PROBLEM DESCRIPTION: No pictures go in the copy; retype exactly the lines from the one with "birth date value" through the last line of the records.

INFORMATION:
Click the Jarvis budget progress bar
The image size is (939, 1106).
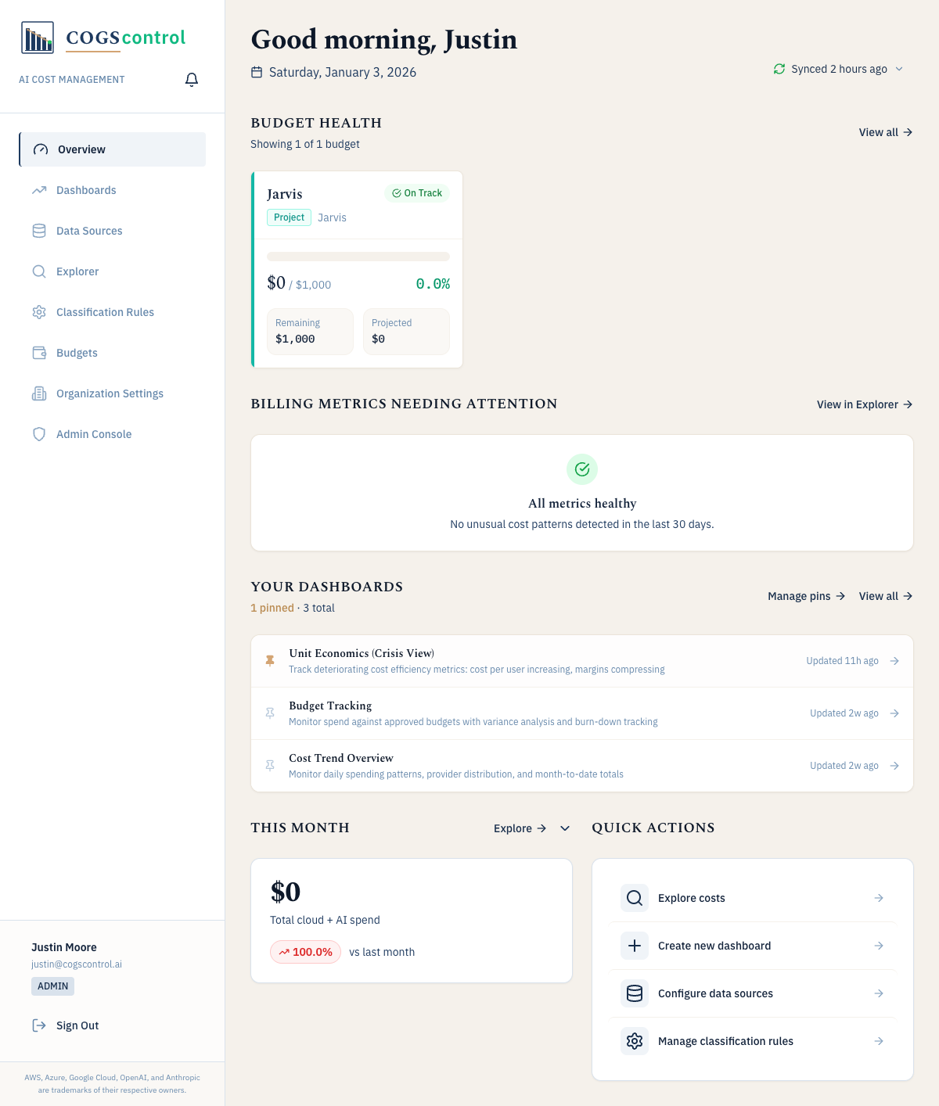[x=358, y=257]
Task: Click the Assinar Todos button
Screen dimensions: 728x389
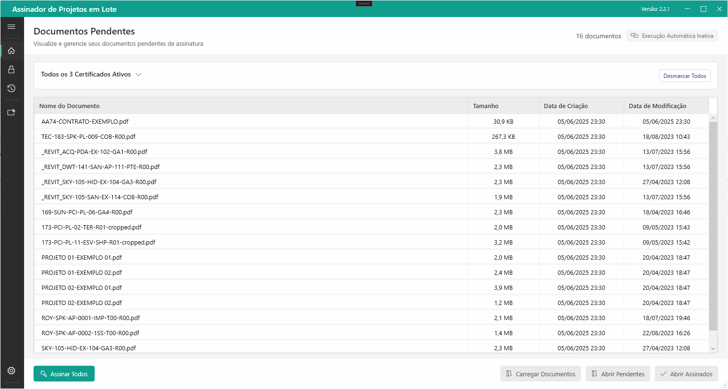Action: tap(64, 373)
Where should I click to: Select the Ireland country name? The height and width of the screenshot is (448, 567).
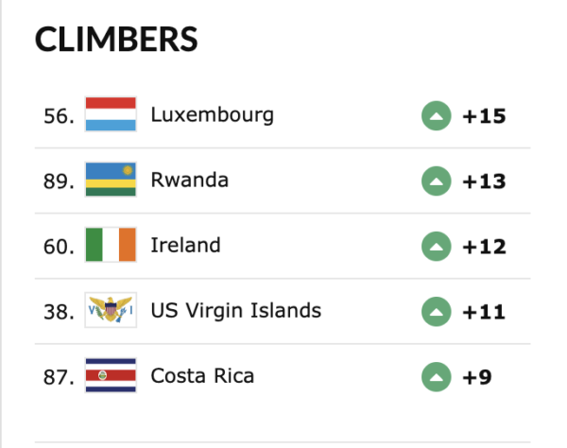pos(185,245)
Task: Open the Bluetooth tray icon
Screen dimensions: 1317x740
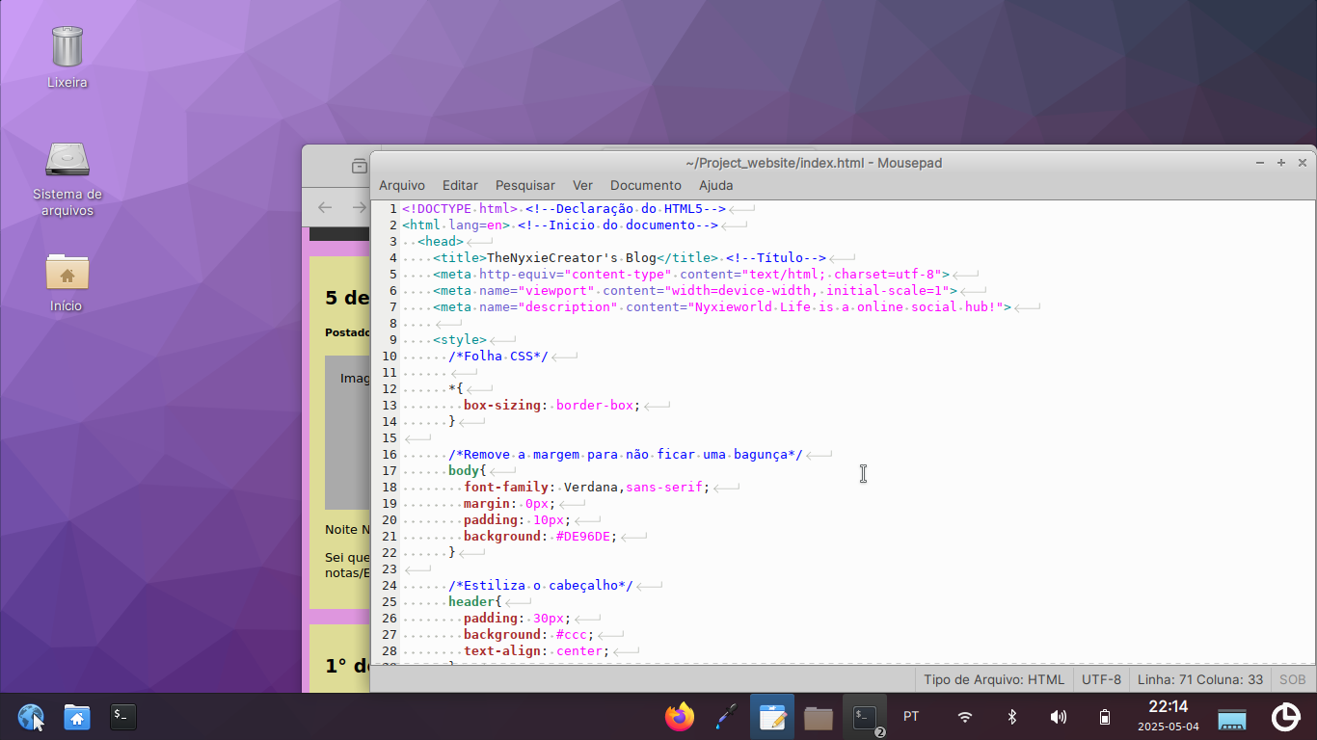Action: tap(1011, 717)
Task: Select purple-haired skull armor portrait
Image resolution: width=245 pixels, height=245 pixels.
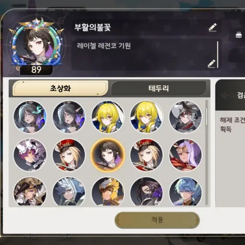Action: pyautogui.click(x=30, y=155)
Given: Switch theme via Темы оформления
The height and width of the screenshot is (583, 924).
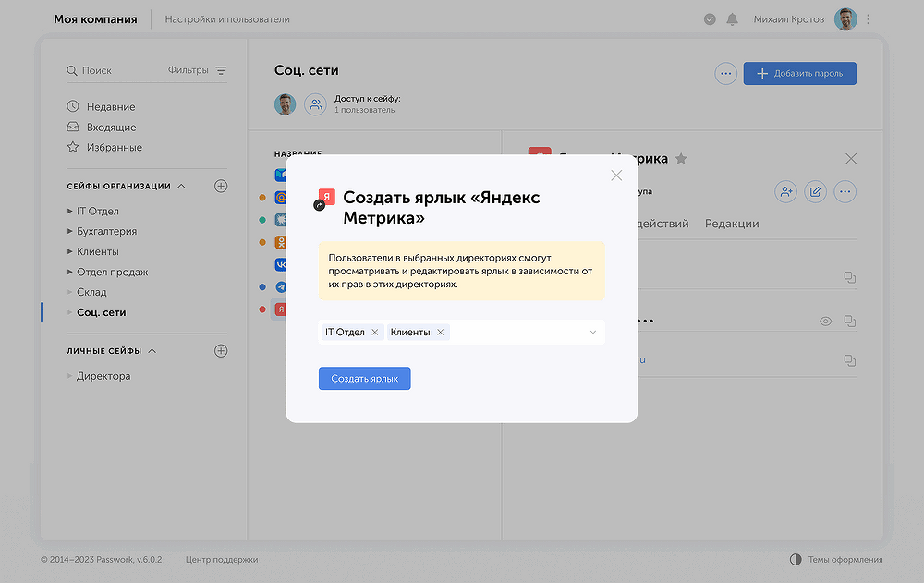Looking at the screenshot, I should point(836,559).
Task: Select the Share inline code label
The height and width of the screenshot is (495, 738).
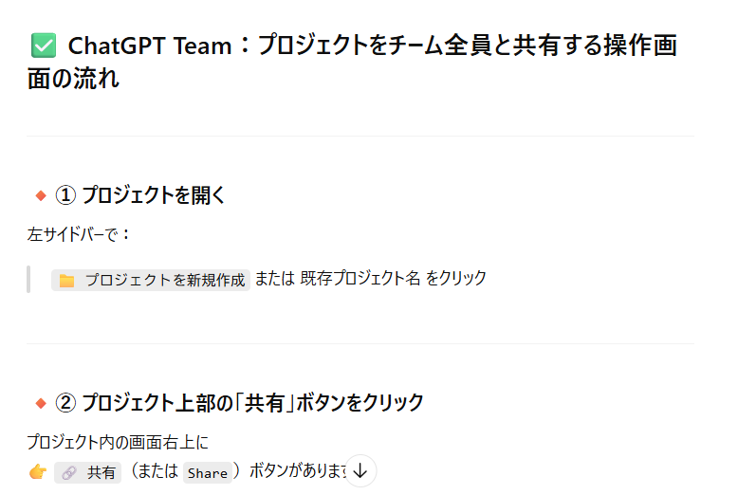Action: [208, 472]
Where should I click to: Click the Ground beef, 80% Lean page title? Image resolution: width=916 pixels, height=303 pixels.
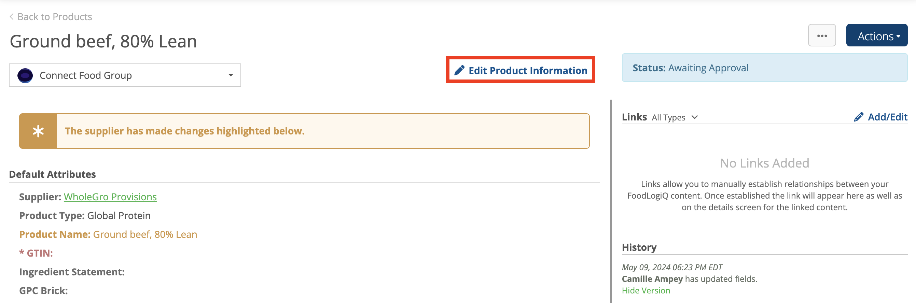coord(103,41)
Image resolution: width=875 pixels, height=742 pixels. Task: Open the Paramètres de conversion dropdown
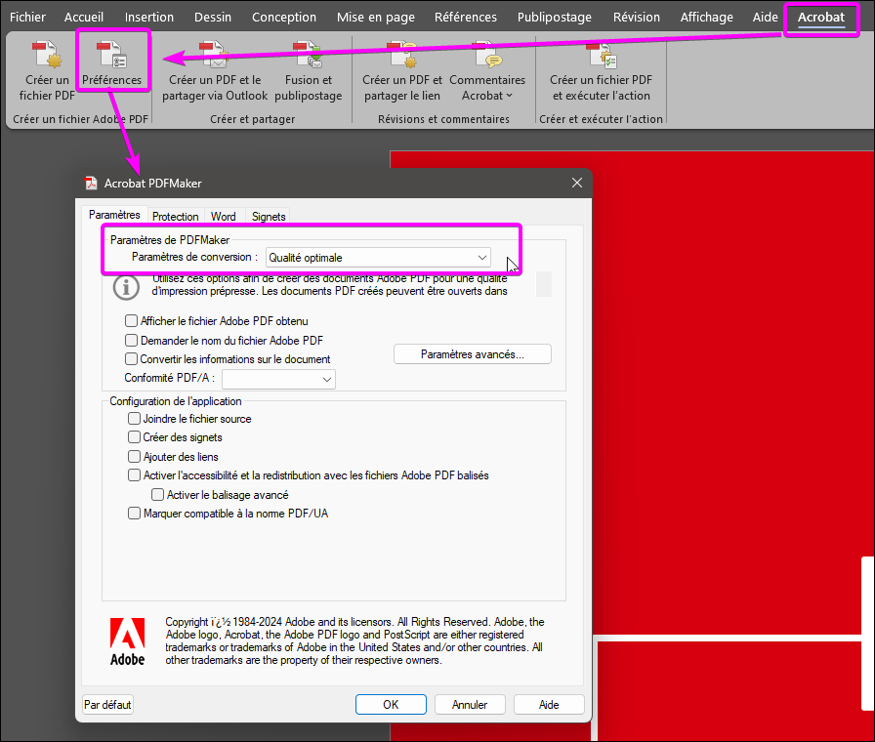(481, 257)
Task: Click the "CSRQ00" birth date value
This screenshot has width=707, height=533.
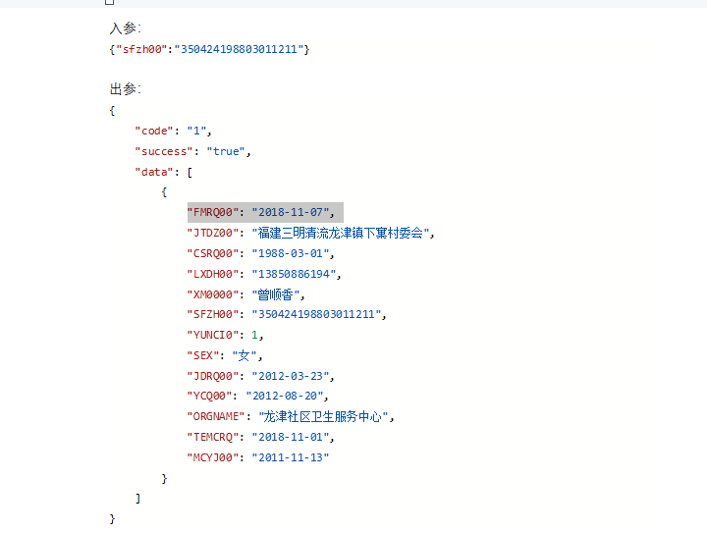Action: [293, 253]
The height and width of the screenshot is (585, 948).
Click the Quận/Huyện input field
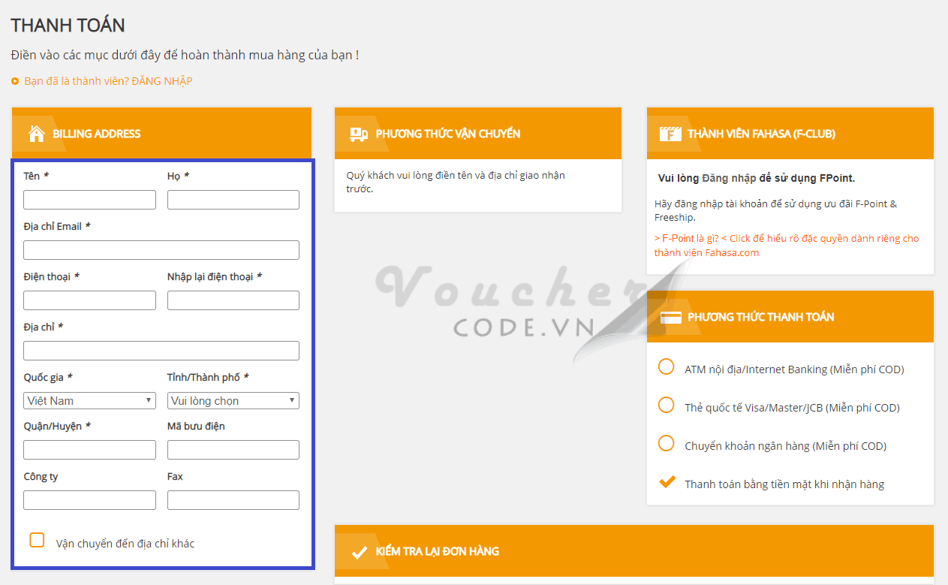pos(89,450)
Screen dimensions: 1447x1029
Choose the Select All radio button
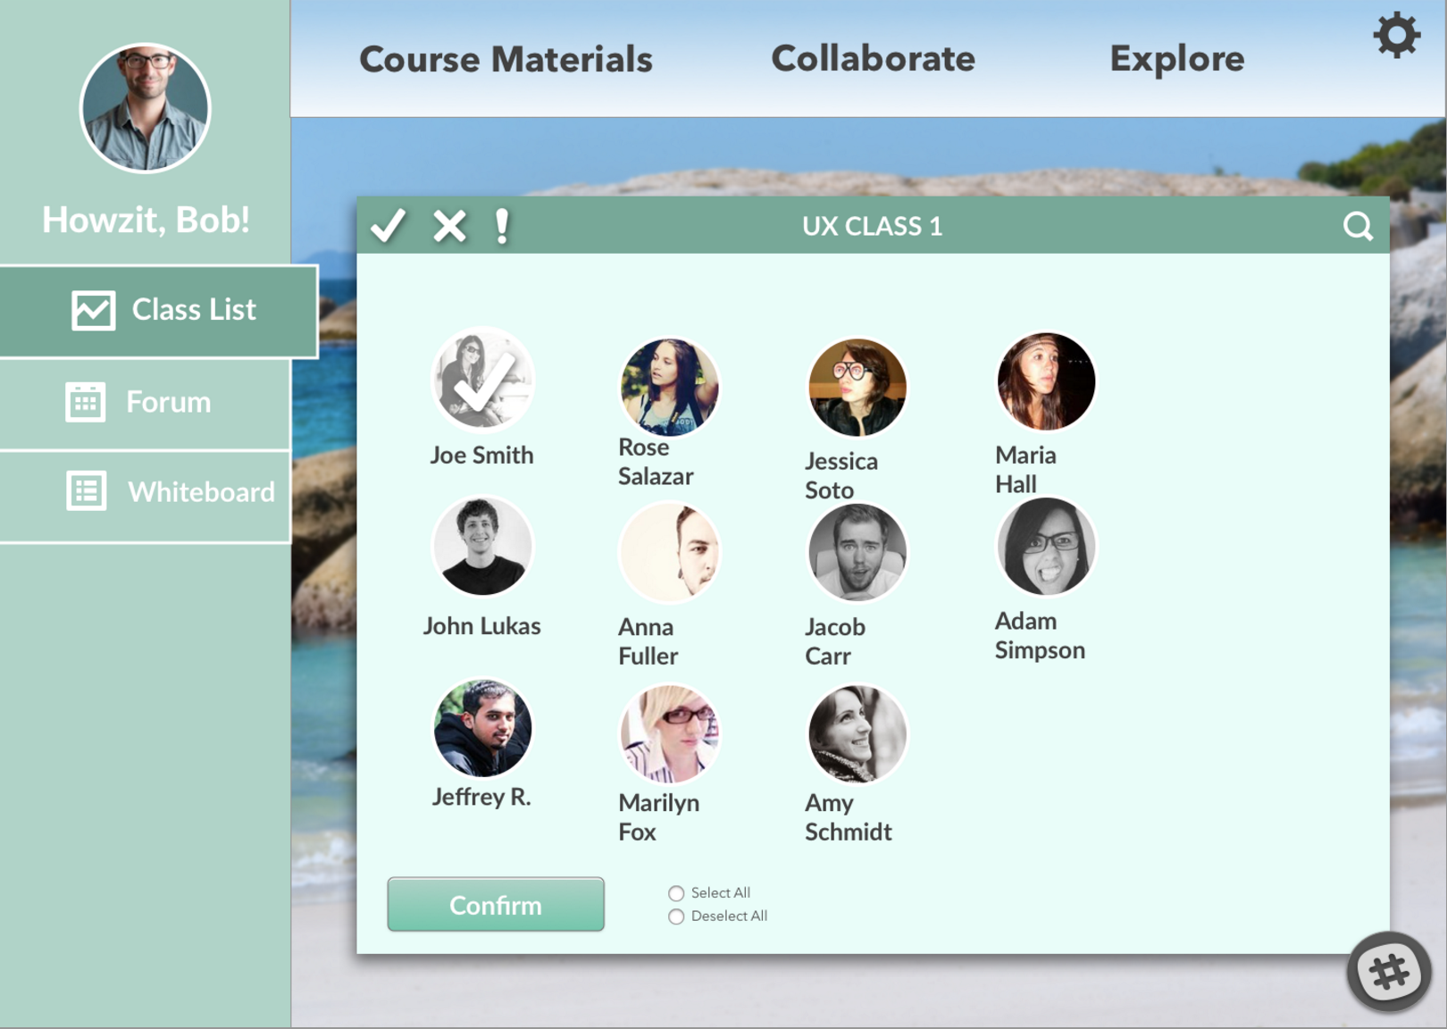[x=676, y=893]
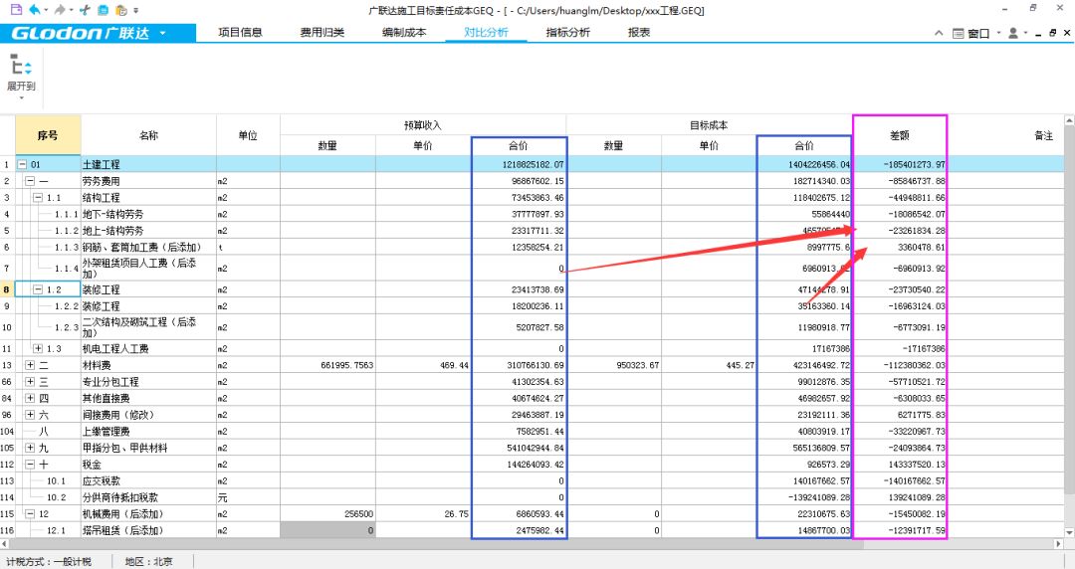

TASK OUTPUT:
Task: Click the "CSRQ00" birth date value
This screenshot has width=707, height=533.
Action: [293, 253]
The height and width of the screenshot is (585, 948).
Click the Quận/Huyện input field
pos(89,450)
Screen dimensions: 1447x1029
Choose the Select All radio button
[x=676, y=893]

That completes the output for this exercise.